[[ INPUT MATERIAL open ]]

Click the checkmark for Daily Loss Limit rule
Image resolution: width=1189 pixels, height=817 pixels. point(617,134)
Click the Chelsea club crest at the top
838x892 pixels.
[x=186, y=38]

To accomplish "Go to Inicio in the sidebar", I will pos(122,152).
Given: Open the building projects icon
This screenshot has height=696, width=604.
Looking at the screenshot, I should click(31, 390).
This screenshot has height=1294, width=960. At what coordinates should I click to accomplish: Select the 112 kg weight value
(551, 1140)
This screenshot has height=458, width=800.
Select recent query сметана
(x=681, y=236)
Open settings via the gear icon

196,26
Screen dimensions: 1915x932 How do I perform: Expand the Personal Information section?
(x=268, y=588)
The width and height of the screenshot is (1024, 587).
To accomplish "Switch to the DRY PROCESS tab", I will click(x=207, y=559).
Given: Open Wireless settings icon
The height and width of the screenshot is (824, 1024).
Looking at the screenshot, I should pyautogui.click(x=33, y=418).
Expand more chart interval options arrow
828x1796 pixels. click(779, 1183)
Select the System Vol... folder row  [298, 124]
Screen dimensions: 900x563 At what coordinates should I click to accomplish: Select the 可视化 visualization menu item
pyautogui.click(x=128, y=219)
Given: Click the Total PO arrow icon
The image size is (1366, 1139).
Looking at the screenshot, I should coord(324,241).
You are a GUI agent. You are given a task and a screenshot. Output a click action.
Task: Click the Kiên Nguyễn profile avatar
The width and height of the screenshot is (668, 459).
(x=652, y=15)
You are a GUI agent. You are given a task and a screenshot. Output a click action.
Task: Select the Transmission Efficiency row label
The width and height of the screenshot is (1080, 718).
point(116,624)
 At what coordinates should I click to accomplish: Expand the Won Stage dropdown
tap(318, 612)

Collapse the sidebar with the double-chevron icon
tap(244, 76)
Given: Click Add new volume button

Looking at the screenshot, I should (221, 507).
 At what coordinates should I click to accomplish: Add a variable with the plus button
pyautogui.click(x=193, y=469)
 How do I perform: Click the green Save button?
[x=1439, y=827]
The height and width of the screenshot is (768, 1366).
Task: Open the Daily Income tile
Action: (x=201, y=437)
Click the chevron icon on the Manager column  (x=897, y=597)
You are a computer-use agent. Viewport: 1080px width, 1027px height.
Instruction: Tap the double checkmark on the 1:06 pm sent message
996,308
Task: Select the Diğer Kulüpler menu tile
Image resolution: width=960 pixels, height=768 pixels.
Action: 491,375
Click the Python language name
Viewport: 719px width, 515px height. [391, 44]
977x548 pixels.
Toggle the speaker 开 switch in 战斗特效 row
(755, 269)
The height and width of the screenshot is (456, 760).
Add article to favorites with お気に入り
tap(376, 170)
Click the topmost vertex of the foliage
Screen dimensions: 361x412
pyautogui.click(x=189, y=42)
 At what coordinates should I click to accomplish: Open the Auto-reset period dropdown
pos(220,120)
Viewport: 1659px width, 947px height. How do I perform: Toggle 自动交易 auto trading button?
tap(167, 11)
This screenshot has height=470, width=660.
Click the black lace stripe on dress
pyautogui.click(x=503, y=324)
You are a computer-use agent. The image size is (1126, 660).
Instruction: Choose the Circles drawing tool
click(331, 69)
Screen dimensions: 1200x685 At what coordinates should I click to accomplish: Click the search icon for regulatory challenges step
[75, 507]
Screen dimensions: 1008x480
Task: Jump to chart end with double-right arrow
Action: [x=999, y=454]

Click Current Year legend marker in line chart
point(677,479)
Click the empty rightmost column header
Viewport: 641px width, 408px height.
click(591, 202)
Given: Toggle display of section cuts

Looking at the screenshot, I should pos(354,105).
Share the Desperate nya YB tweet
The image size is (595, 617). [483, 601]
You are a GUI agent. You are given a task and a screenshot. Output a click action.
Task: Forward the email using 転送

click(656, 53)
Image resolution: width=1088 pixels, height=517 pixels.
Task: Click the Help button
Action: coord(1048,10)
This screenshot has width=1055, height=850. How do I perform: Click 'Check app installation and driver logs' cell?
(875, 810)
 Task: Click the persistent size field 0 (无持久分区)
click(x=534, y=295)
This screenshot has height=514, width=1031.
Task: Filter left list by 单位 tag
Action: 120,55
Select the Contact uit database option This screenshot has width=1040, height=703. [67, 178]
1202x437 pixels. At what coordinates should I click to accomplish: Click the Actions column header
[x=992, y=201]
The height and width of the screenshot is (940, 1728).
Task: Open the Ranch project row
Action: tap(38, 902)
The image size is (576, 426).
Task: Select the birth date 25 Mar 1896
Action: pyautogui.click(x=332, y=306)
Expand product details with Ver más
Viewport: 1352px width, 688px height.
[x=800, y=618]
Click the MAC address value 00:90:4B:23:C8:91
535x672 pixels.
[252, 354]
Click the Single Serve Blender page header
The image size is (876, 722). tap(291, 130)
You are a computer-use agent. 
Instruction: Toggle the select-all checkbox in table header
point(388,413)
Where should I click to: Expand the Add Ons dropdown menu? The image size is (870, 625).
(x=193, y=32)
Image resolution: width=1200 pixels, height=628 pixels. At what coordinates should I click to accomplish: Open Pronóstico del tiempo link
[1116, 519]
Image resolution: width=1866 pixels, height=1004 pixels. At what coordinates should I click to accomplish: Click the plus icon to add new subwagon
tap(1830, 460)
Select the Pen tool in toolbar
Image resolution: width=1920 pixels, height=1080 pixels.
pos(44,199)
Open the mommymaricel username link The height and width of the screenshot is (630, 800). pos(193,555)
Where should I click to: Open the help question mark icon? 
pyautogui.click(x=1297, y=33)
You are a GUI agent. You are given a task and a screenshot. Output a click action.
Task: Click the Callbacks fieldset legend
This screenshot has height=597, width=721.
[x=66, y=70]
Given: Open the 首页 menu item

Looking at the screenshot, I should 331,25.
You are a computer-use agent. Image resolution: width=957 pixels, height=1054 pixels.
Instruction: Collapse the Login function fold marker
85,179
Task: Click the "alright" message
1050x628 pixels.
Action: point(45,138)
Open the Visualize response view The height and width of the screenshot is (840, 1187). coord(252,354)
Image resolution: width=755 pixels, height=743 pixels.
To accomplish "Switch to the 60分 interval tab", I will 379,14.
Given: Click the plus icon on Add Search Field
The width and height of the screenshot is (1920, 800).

[[ INPUT MATERIAL closed ]]

Restate the listing above in full, exactly.

Click the checkmark for Daily Loss Limit rule
Image resolution: width=1189 pixels, height=817 pixels. point(617,134)
Click the Chelsea club crest at the top
838x892 pixels.
[x=186, y=38]

To accomplish "Go to Inicio in the sidebar", I will pos(122,152).
Given: Open the building projects icon
This screenshot has height=696, width=604.
Looking at the screenshot, I should click(31, 390).
This screenshot has height=1294, width=960. At what coordinates should I click to accomplish: Select the 112 kg weight value
(551, 1140)
This screenshot has height=458, width=800.
Select recent query сметана
(x=681, y=236)
Open settings via the gear icon

196,26
Screen dimensions: 1915x932 How do I perform: Expand the Personal Information section?
(x=268, y=588)
The width and height of the screenshot is (1024, 587).
To accomplish "Switch to the DRY PROCESS tab", I will click(x=207, y=559).
Given: Open Wireless settings icon
The height and width of the screenshot is (824, 1024).
Looking at the screenshot, I should pyautogui.click(x=33, y=418).
Expand more chart interval options arrow
828x1796 pixels. click(779, 1183)
Select the System Vol... folder row  [298, 124]
Screen dimensions: 900x563 At what coordinates should I click to accomplish: Select the 可视化 visualization menu item
pyautogui.click(x=128, y=219)
Given: Click the Total PO arrow icon
The image size is (1366, 1139).
Looking at the screenshot, I should coord(324,241).
You are a GUI agent. You are given a task and a screenshot. Output a click action.
Task: Click the Kiên Nguyễn profile avatar
The width and height of the screenshot is (668, 459).
(x=652, y=15)
You are a GUI agent. You are given a task and a screenshot. Output a click action.
Task: Select the Transmission Efficiency row label
The width and height of the screenshot is (1080, 718).
point(116,624)
 At what coordinates should I click to accomplish: Expand the Won Stage dropdown
tap(318, 612)

Collapse the sidebar with the double-chevron icon
tap(244, 76)
Given: Click Add new volume button

Looking at the screenshot, I should (221, 507).
 At what coordinates should I click to accomplish: Add a variable with the plus button
pyautogui.click(x=193, y=469)
 How do I perform: Click the green Save button?
[x=1439, y=827]
The height and width of the screenshot is (768, 1366).
Task: Open the Daily Income tile
Action: (x=201, y=437)
Click the chevron icon on the Manager column  (x=897, y=597)
You are a computer-use agent. Viewport: 1080px width, 1027px height.
Instruction: Tap the double checkmark on the 1:06 pm sent message
996,308
Task: Select the Diğer Kulüpler menu tile
Image resolution: width=960 pixels, height=768 pixels.
Action: 491,375
Click the Python language name
Viewport: 719px width, 515px height. [391, 44]
977x548 pixels.
Toggle the speaker 开 switch in 战斗特效 row
(755, 269)
The height and width of the screenshot is (456, 760).
Add article to favorites with お気に入り
tap(376, 170)
Click the topmost vertex of the foliage
Screen dimensions: 361x412
pyautogui.click(x=189, y=42)
 At what coordinates should I click to accomplish: Open the Auto-reset period dropdown
pos(220,120)
Viewport: 1659px width, 947px height. How do I perform: Toggle 自动交易 auto trading button?
tap(167, 11)
This screenshot has height=470, width=660.
Click the black lace stripe on dress
pyautogui.click(x=503, y=324)
You are a computer-use agent. The image size is (1126, 660).
Instruction: Choose the Circles drawing tool
click(331, 69)
Screen dimensions: 1200x685 At what coordinates should I click to accomplish: Click the search icon for regulatory challenges step
[75, 507]
Screen dimensions: 1008x480
Task: Jump to chart end with double-right arrow
Action: [x=999, y=454]

Click Current Year legend marker in line chart
point(677,479)
Click the empty rightmost column header
Viewport: 641px width, 408px height.
click(591, 202)
Given: Toggle display of section cuts

Looking at the screenshot, I should pos(354,105).
Share the Desperate nya YB tweet
The image size is (595, 617). [483, 601]
You are a GUI agent. You are given a task and a screenshot. Output a click action.
Task: Forward the email using 転送

click(656, 53)
Image resolution: width=1088 pixels, height=517 pixels.
Task: Click the Help button
Action: coord(1048,10)
This screenshot has width=1055, height=850. How do I perform: Click 'Check app installation and driver logs' cell?
(875, 810)
 Task: Click the persistent size field 0 (无持久分区)
click(x=534, y=295)
This screenshot has height=514, width=1031.
Task: Filter left list by 单位 tag
Action: 120,55
Select the Contact uit database option This screenshot has width=1040, height=703. [67, 178]
1202x437 pixels. At what coordinates should I click to accomplish: Click the Actions column header
[x=992, y=201]
The height and width of the screenshot is (940, 1728).
Task: Open the Ranch project row
Action: tap(38, 902)
The image size is (576, 426).
Task: Select the birth date 25 Mar 1896
Action: pyautogui.click(x=332, y=306)
Expand product details with Ver más
Viewport: 1352px width, 688px height.
[x=800, y=618]
Click the MAC address value 00:90:4B:23:C8:91
535x672 pixels.
[252, 354]
Click the Single Serve Blender page header
The image size is (876, 722). tap(291, 130)
You are a computer-use agent. 
Instruction: Toggle the select-all checkbox in table header
point(388,413)
Where should I click to: Expand the Add Ons dropdown menu? The image size is (870, 625).
(x=193, y=32)
Image resolution: width=1200 pixels, height=628 pixels. At what coordinates should I click to accomplish: Open Pronóstico del tiempo link
[1116, 519]
Image resolution: width=1866 pixels, height=1004 pixels. At what coordinates should I click to accomplish: Click the plus icon to add new subwagon
tap(1830, 460)
Select the Pen tool in toolbar
Image resolution: width=1920 pixels, height=1080 pixels.
pos(44,199)
Open the mommymaricel username link The height and width of the screenshot is (630, 800). pos(193,555)
Where should I click to: Open the help question mark icon? 
pyautogui.click(x=1297, y=33)
You are a GUI agent. You are given a task and a screenshot. Output a click action.
Task: Click the Callbacks fieldset legend
This screenshot has height=597, width=721.
[x=66, y=70]
Given: Open the 首页 menu item

Looking at the screenshot, I should 331,25.
You are a computer-use agent. Image resolution: width=957 pixels, height=1054 pixels.
Instruction: Collapse the Login function fold marker
85,179
Task: Click the "alright" message
1050x628 pixels.
Action: point(45,138)
Open the Visualize response view The height and width of the screenshot is (840, 1187). coord(252,354)
Image resolution: width=755 pixels, height=743 pixels.
To accomplish "Switch to the 60分 interval tab", I will 379,14.
Given: Click the plus icon on Add Search Field
The width and height of the screenshot is (1920, 800).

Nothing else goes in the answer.